AI

GalaxyEdit: Large Scale Image Editing Dataset with Enhanced Diffusion Adapter

By Rohan Jaiswal Samsung R&D Institute India - Bangalore
By Aniruddha Bala Samsung R&D Institute India - Bangalore
By Siddharth Roheda Samsung R&D Institute India - Bangalore
By Rohit Chowdhury Samsung R&D Institute India - Bangalore

The IEEE International Conference on Acoustics, Speech, and Signal Processing (ICASSP) is an annual flagship conference organized by IEEE Signal Processing Society.

ICASSP is the world’s largest and most comprehensive technical conference focused on signal processing and its applications.
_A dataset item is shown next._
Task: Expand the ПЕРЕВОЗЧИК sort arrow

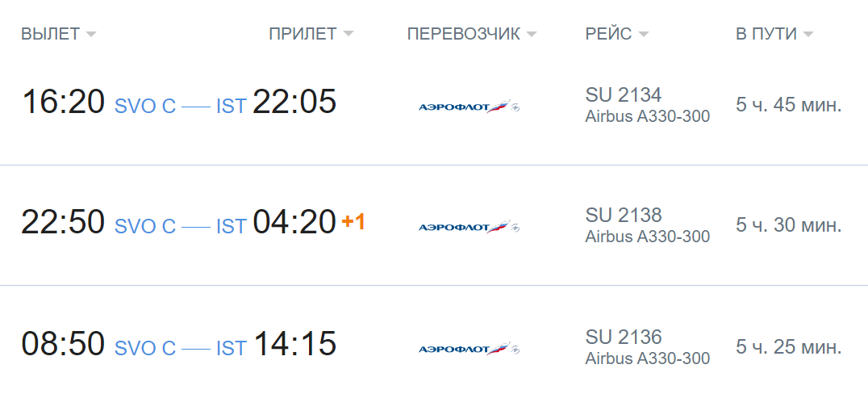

It features a broad technical program showcasing the latest developments in research and technology, attracting thousands of professionals from both academia and industry.

In this blog series, we highlight our research papers presented at ICASSP 2026. Below is a list of our contributions.

#1. Whisper-Fest: Single-Channel Far-Field Enhanced Speech-to-Text Without Parallel Data

#2. Triage Knowledge Distillation for Speaker Verification

#3. LANTERN: Language Model Assessmenton Noisy and Transformed Tasks for Understanding Error and Robustness Nuances

#4. DeMo-Pose: Depth-Monocular Modality Fusion for Object Pose Estimation

#5. GalaxyEdit: Large Scale Image Editing Dataset with Enhanced Diffusion Adapter

#6. ADORE: Asymmetric Relational Distillation with Reranking for Instance Level Image Retrieval

#7. T-GEMS: Text-Guided Exit Modules for Decreasing CLIP Image Encoder

#8. SmoGVLM: A Small, Graph-Enhanced Vision-Language Model

#9. On the Importance of a Multi-Scale Calibration for Quantization

#10. Differentially Private Clustered Federated Learning with Privacy-Preserving Initialization and Normality-Driven Aggregation

#11. Self-Attention Decomposition for Training Free Diffusion Editing

Introduction

Have you ever wished you could easily add or remove objects in your photos—like adding a candle on the top of your birthday cake, or removing that background person from your photo? Modern AI models, called diffusion models, are really good at these kinds of advanced image edits. But teaching these models to edit images well requires a lot of high-quality examples, which are expensive and time-consuming to make by hand.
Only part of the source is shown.